Apply what you read:
(1) Summarize the article on Randy Dellosa in two sentences.
(2) Carry on the article about Randy Dellosa from the point where it stops.

= Randy Dellosa =

Filipino psychologist

Randy Misael Sebastian Dellosa, known as Doc Randy is a Filipino psychologist and who has training in psychiatry.

He is life coach-psychotherapist of Filipino celebrities and was the resident psychologist in the Pinoy Big Brother, The Biggest Loser Pinoy Edition, Pinoy Dream Academy, Pinoy Fear Factor, and I Do (Philippine reality show) reality TV shows of ABS-CBN Network as well as game shows such as Deal or No Deal. He is also a frequent resource person on psychological topics in the news programs and documentary shows of GMA Network, TV5 (Philippines), and other networks.

He is the first and so far the only Filipino who has training in psychiatry (M.D.), a doctor of clinical psychology (Psy.D.), and an osteopath (DO-MTP)

==Education==
Dellosa studied in Philippine educational and training institutions:
- La Salle Green Hills for his elementary education;
- Ateneo de Manila University for his high school education;
- University of the Philippines for his college education in Psychology;
- Far Eastern University - Institute of Medicine for his medical studies; and
- Makati Medical Center and Veterans Memorial Medical Center for his psychiatry residency training.
- Osteopathic College of Ontario for his education in osteopathy.

He received training in Gestalt Psychotherapy and in healing arts in Europe (Germany, France, Spain, Switzerland) and in Asia (India, Indonesia) under the Gestalt Education Network International.

He was awarded his Doctor of Psychology Degree (Psy.D.) from the University of Southern California where he was awarded scholarship, aside from graduating with academic honors (cum laude).

Data:

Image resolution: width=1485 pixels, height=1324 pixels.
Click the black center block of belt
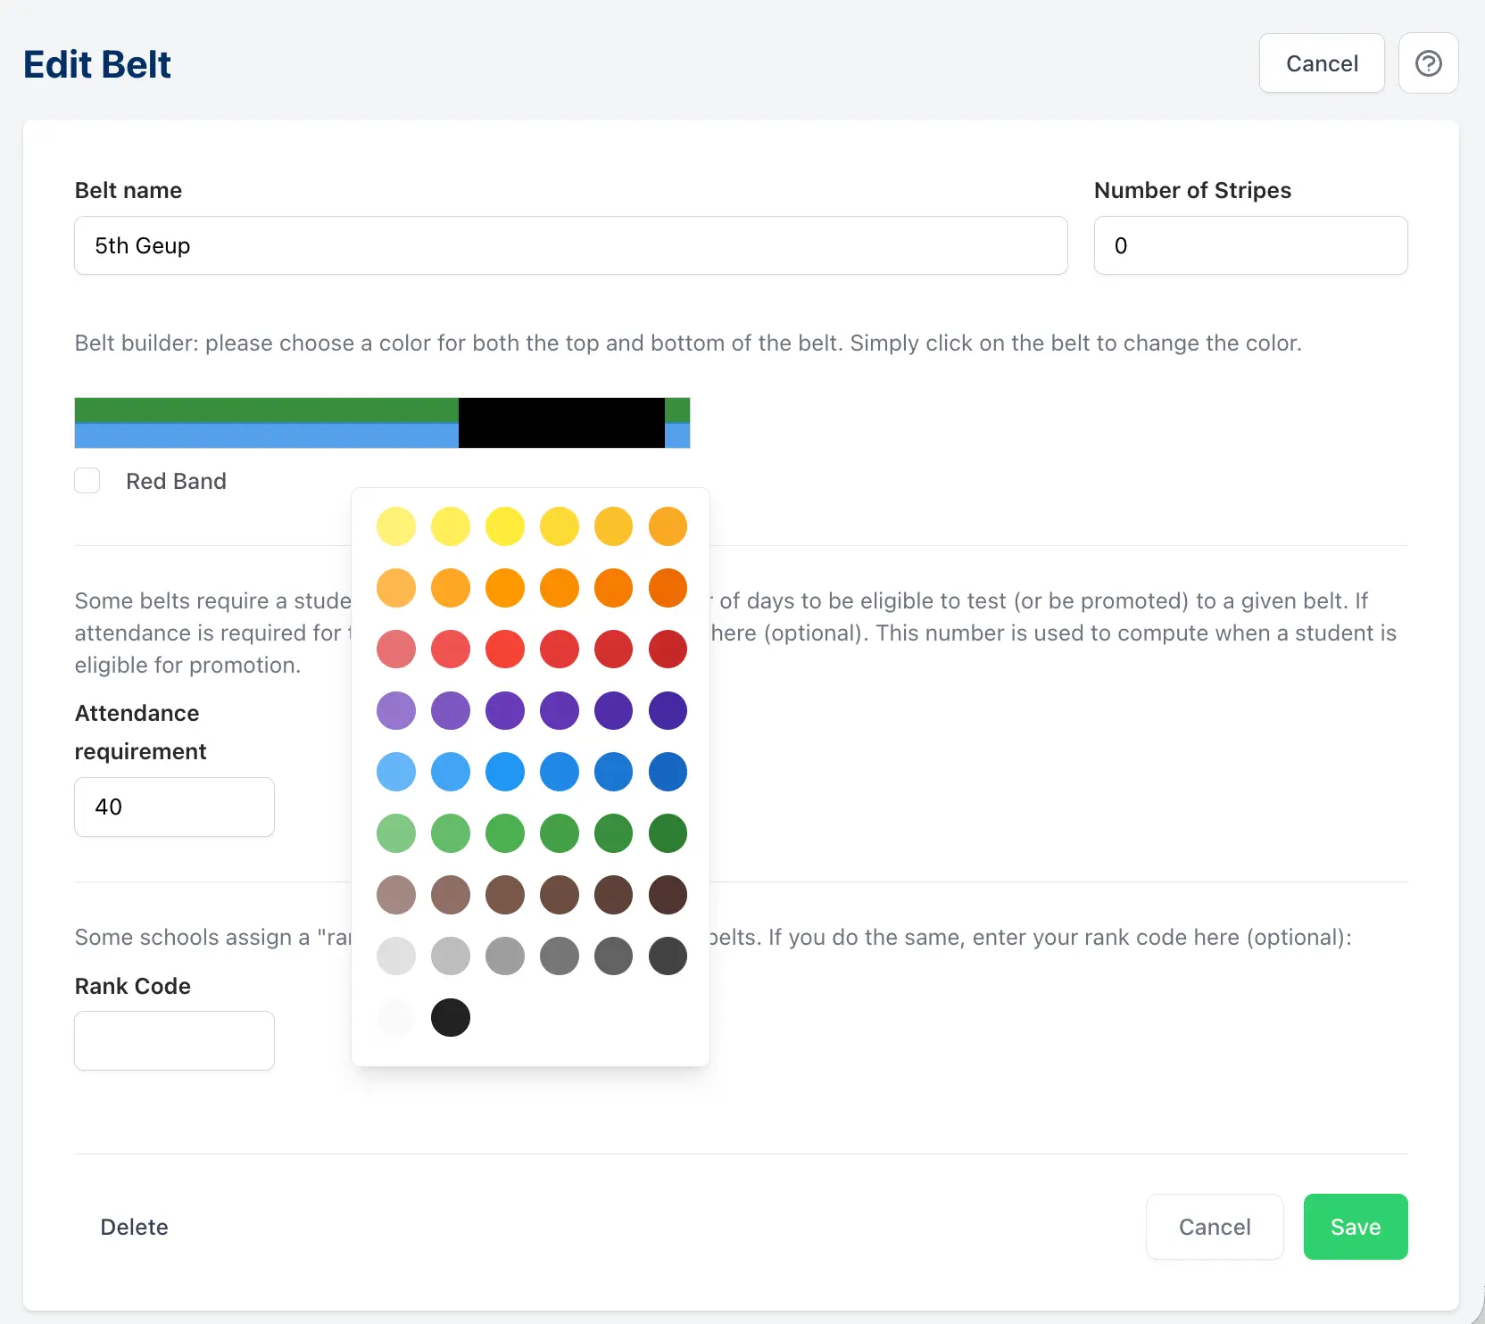(561, 423)
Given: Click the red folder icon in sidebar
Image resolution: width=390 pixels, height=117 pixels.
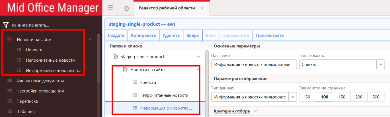Looking at the screenshot, I should 9,40.
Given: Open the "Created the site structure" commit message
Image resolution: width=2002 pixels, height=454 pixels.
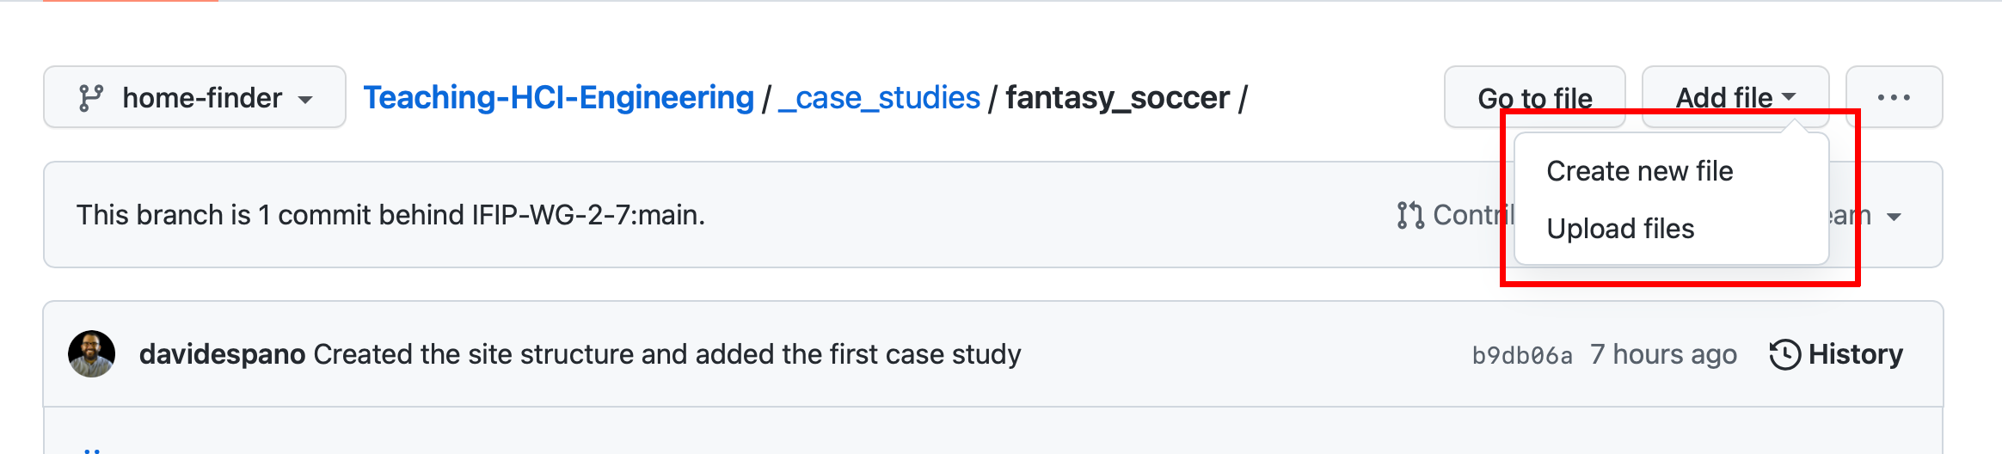Looking at the screenshot, I should pyautogui.click(x=666, y=354).
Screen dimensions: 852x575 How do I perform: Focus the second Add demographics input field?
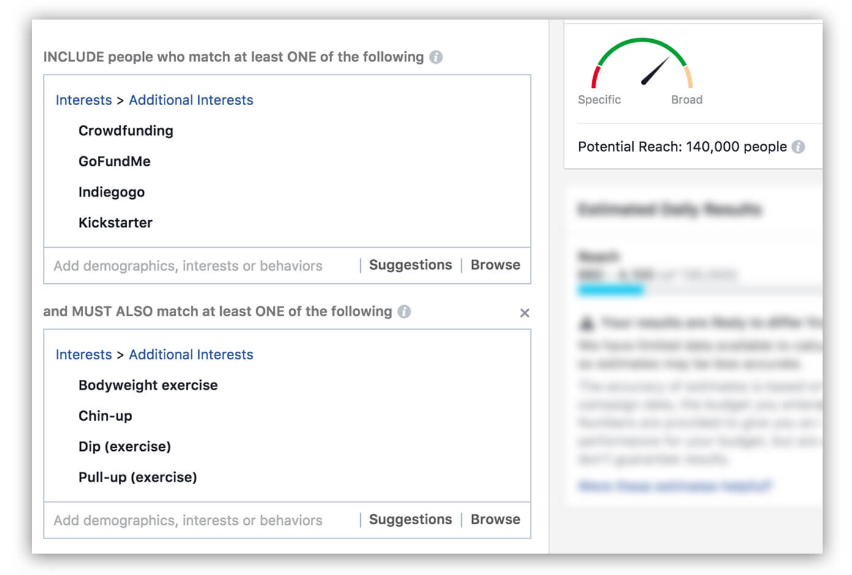(x=188, y=521)
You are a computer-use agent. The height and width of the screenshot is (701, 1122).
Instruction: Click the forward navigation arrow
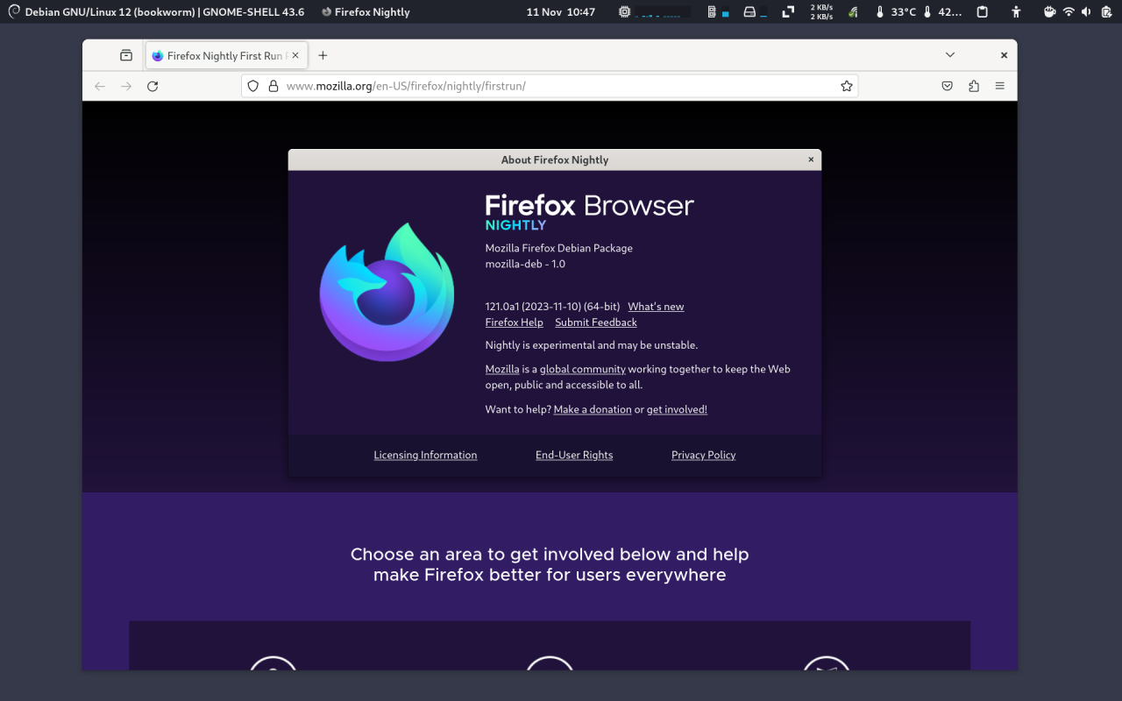[x=125, y=86]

Outputs in order:
(1) Randy Misael Sebastian Dellosa, known as Doc Randy, is a Filipino psychologist with training in psychiatry. He has been the resident psychologist on several ABS-CBN reality shows and studied at Philippine institutions and abroad, earning a Psy.D. with honors from the University of Southern California.

(2)
==Academic career==
Dellosa has taught at the University of the Philippines, De La Salle University, and the Asian Theological Seminary. In these schools, he trained and supervised counselors, psychologists, and psychiatrists in the art of counseling and psychotherapy.

==Media exposure==
Popularly known as a celebrity shrink, Dellosa was a consultant for reality television shows, a resource person for talk shows, and a life coach-psychotherapist of celebrities in such fields as entertainment, politics, religion, arts, and sports.

Randy has featured in Philippine periodicals such as Woman's Journal, Men's Zone Magazine, Kerygma Magazine, Today, Philippine Star, Manila Bulletin, Smart Parenting, Manila Times, Medical Observer, Health and Family, and Health Today.

==Clinical practice==
- Randy established the Life Change Recovery Center, a treatment facility for drug dependents and psychiatric patients.
- He co-founded and is Charter President of the Philippine Association of Christian Counselors.
- He established the Philippine Society of Life Coaches.
- He established the Gestalt Therapy Association of the PHilippines.
- He established the Philippine Association of Integrative Medicine and Holistic Therapies.